Text:
╭──

An immaterial issue having been thus tendered the proper course
for the defendant to pursue was to demur to the replication, and
thus force the plaintiff to join issue on the merits of the defense
pleaded, or to allow judgment to pass against him. Had the issue
here made been the only one in the case tendered to the defense
pleaded by the second special plea, the defendant, not being able
to set up that defense under the general issue, would have been
entitled after verdict to an arrest of judgment and an award of
repleader. [
Footnote 3] But
such was not the fact here. The first special plea set up the same
defense as the second. In both of the special pleas, the defendant
justified the seizure and conversion of
Page 81 U. S. 618
the property, described in the declaration, as collector of
internal revenue, under an assessment against the plaintiff duly
made by the assessor of the district and certified to him. The
difference in the language used in the two pleas, and in the
particularity with which the assessment of the tax and the
distraint and sale of the property were set forth, did not change
the substantial identity of the defense made.
Now the replication of
de injuria, which was interposed
to the first special plea, put in issue the material averments of
that plea. It threw upon the defendant the burden of proving so
much of the plea as constituted a defense to the action. As no
error in the ruling of the court on the trial is presented, we are
forced to presume that the defendant was afforded every opportunity
allowed by law to establish the facts averred by him. To arrest
judgment upon the verdict rendered on this issue because an
immaterial issue was formed upon a replication to another plea
setting up the same defense, and award a repleader, would be in
effect to allow the same matter to be twice tried. Such being the
case, the granting or refusing the motion rested in the discretion
of the court below, with which this Court will not interfere.
We are aware of numerous decisions in this country to the effect
that the replication
de injuria is only a good replication
where the plea sets up matter of excuse, and is not good where the
plea sets up matter of justification, though the justification be
under process from a court not of record, or rest upon some
authority of law other than a judgment of a court. Such are the
decisions of the supreme court of New York, [
Footnote 4] and they proceed upon the supposed
doctrine of the resolutions in
Crogate's Case. [
Footnote 5] But an examination of that
case will show that the doctrine is not supported to the extent
laid down in the New York decisions. The third resolution in
Crogate's Case does state that a replication
de
injuria is bad where the justification is under authority
Page 81 U. S. 619
of law, but, as observed by Mr. Justice Patteson in
Selby v.

╰──

(Rows showing where targets appear)

╭──

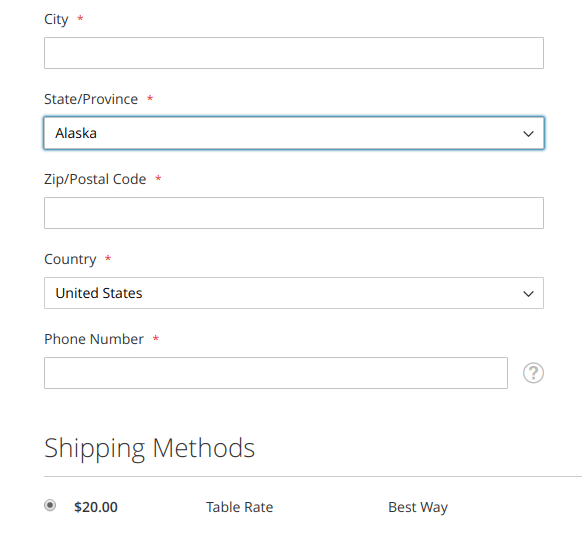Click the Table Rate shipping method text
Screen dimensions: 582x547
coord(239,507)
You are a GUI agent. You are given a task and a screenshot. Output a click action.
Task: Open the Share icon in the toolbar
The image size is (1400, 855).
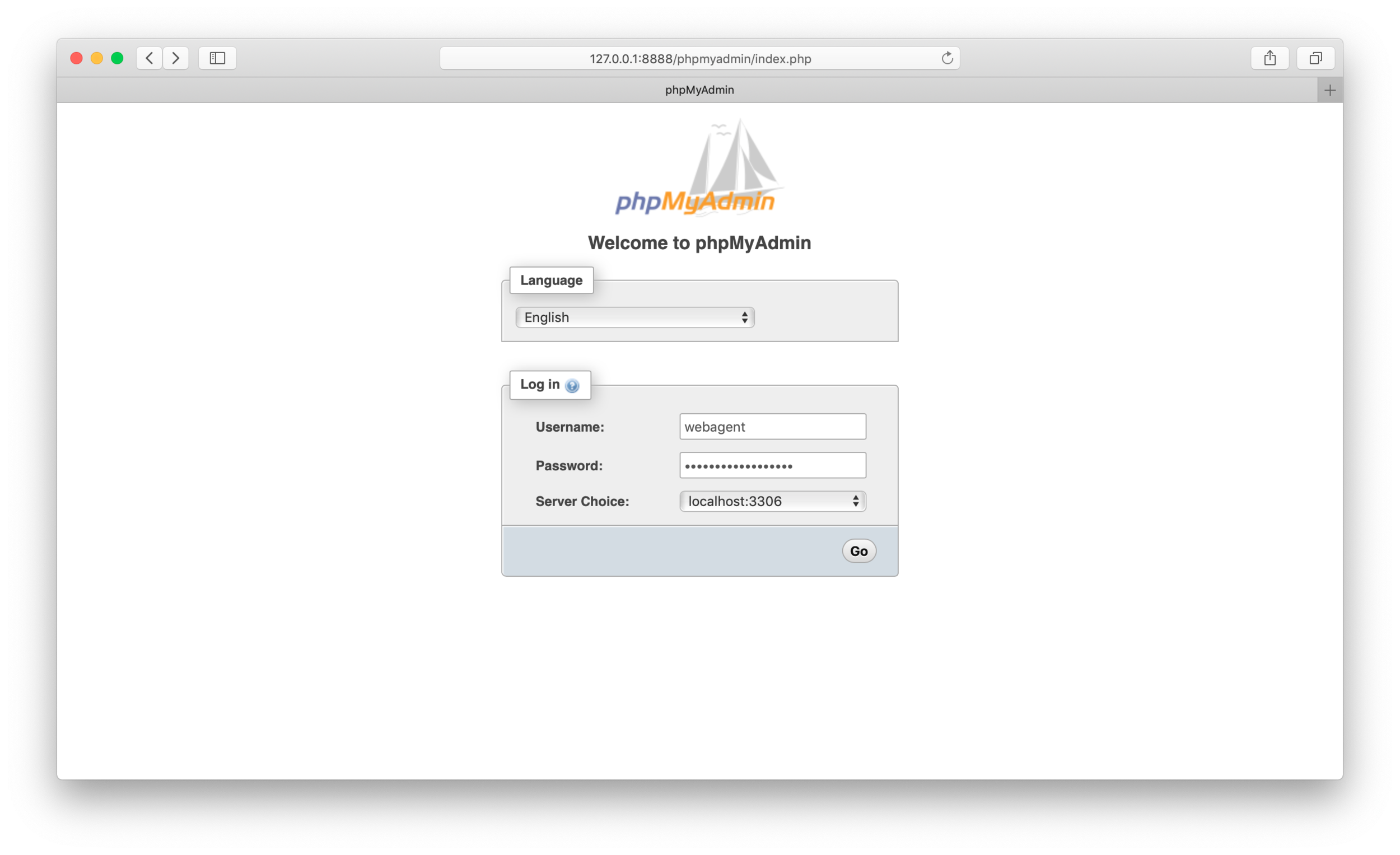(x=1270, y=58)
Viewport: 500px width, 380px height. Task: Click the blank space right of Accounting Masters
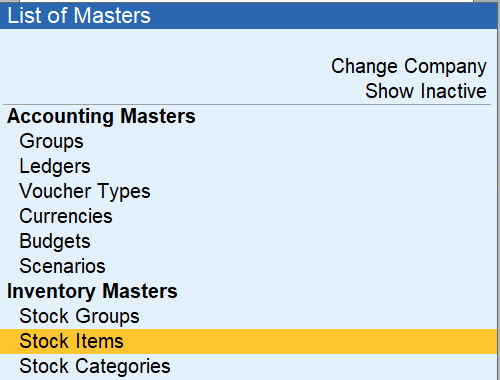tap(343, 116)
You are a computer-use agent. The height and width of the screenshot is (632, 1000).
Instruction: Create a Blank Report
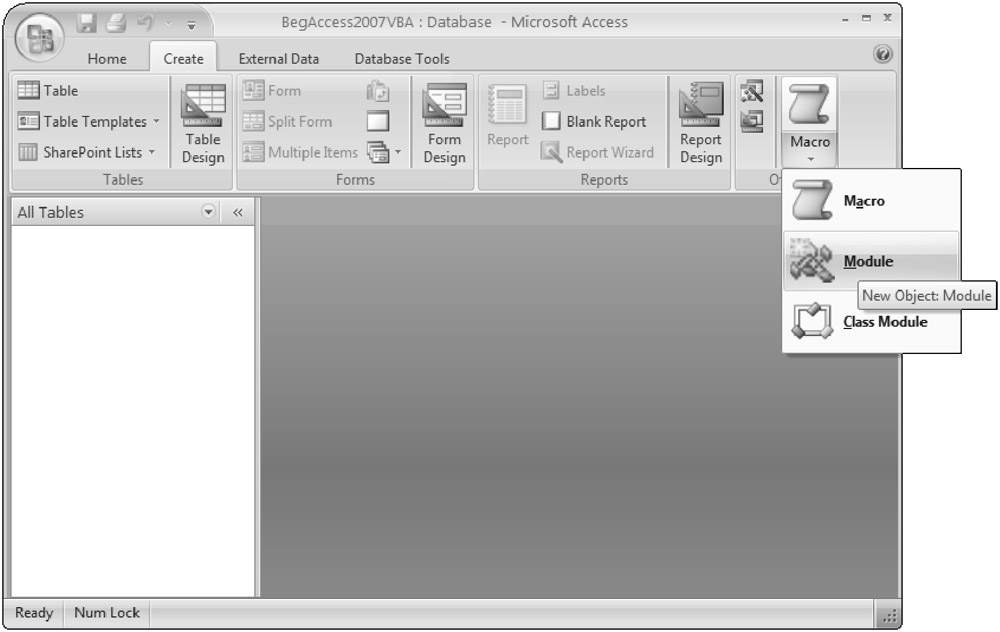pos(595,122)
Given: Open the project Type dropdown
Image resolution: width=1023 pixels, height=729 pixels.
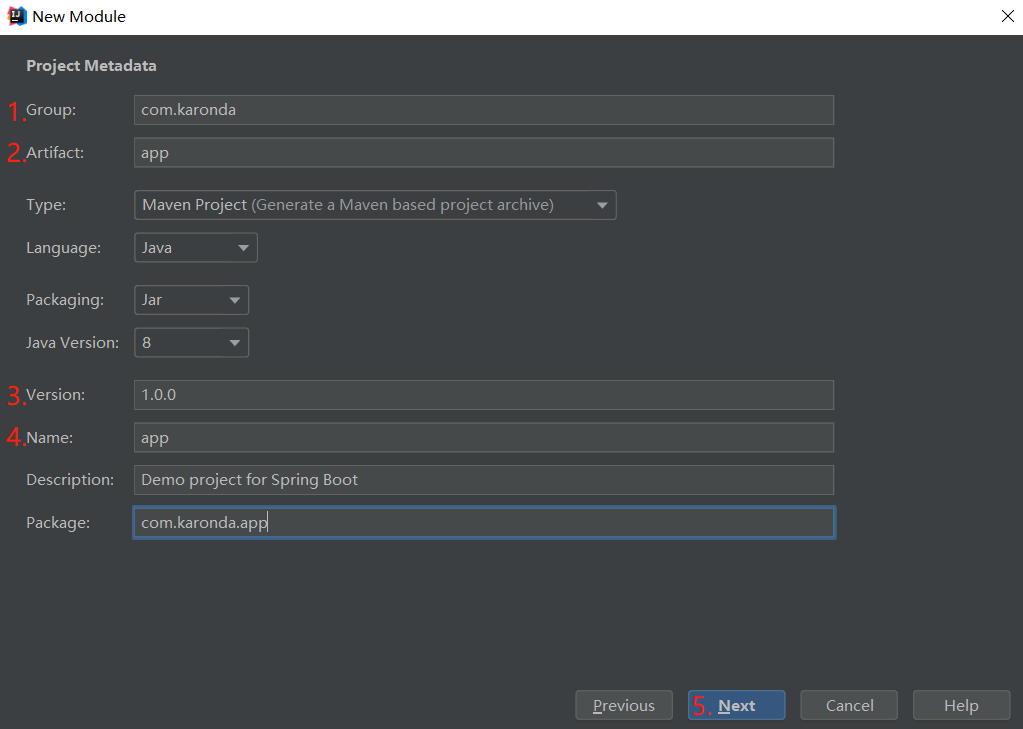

╰──

Problem to work on:
Do these statements agree with the passage on pleading? (a) The two special pleas set up the same defense. (b) The replication de injuria was interposed to the second special plea. (c) The Court will interfere with the lower court's discretion on the motion. Answer yes or no for each, quoting the deciding words. Answer using only the passage on pleading.

Completed task:
(a) Yes: "The first special plea set up the same defense as the second."
(b) No: "which was interposed to the first special plea"
(c) No: "the granting or refusing the motion rested in the discretion of the court below, with which this Court will not interfere."